-- Required action --
When you reproduce the data, keep every word exactly as it stands and leave the pictures out.

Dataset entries
*** Block opens ***
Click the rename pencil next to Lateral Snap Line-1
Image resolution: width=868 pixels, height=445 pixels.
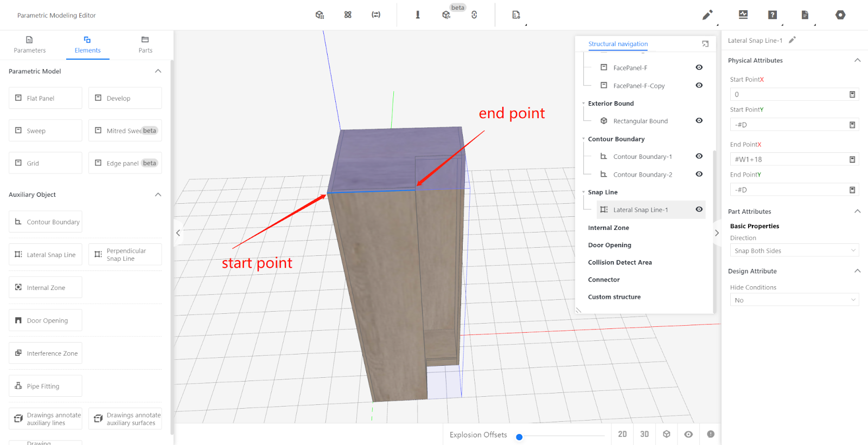click(792, 40)
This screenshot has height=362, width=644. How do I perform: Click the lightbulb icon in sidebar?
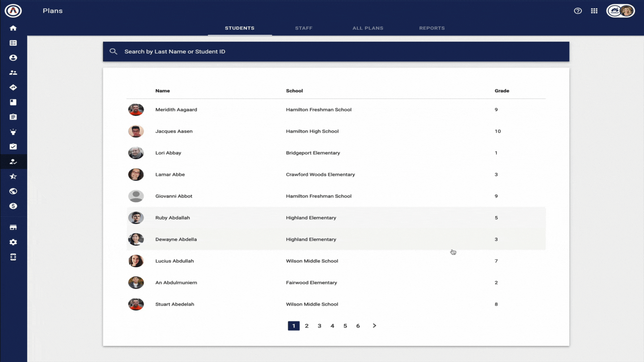[x=13, y=132]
*** Block closes ***
-- Task solution --
Click the rename pencil next to Lateral Snap Line-1
Image resolution: width=868 pixels, height=445 pixels.
click(792, 40)
This screenshot has height=362, width=644. How do I perform: Click the lightbulb icon in sidebar?
[x=13, y=132]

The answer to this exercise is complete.